--- Begin Records provided ---

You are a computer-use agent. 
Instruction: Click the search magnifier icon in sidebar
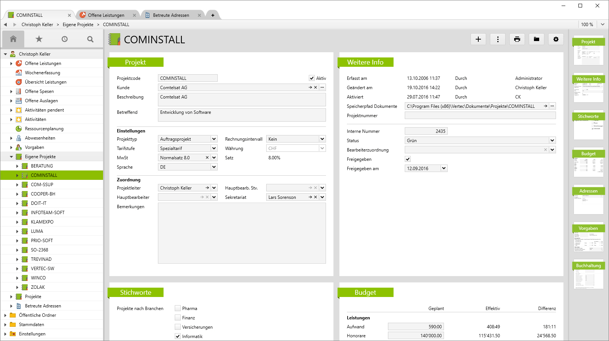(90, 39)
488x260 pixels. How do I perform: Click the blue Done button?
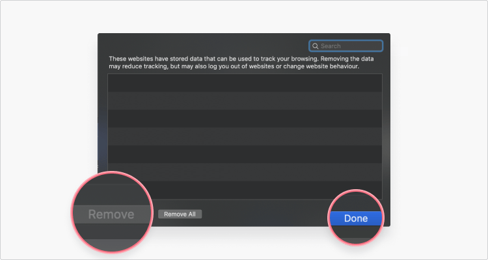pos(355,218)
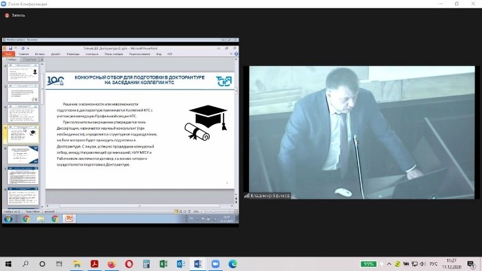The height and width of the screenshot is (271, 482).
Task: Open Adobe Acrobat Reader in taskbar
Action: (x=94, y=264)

--- End Records provided ---

Requirement: Rewrite the records from the line with "488x260 pixels. How" through the end of the records, changing "Done" to "Save" and keeping everything else the same. Leave the pictures out of your answer.

Answer in full:
488x260 pixels. How do I perform: Click the blue Save button?
pos(355,218)
The height and width of the screenshot is (271, 482).
Task: Open Adobe Acrobat Reader in taskbar
Action: (x=94, y=264)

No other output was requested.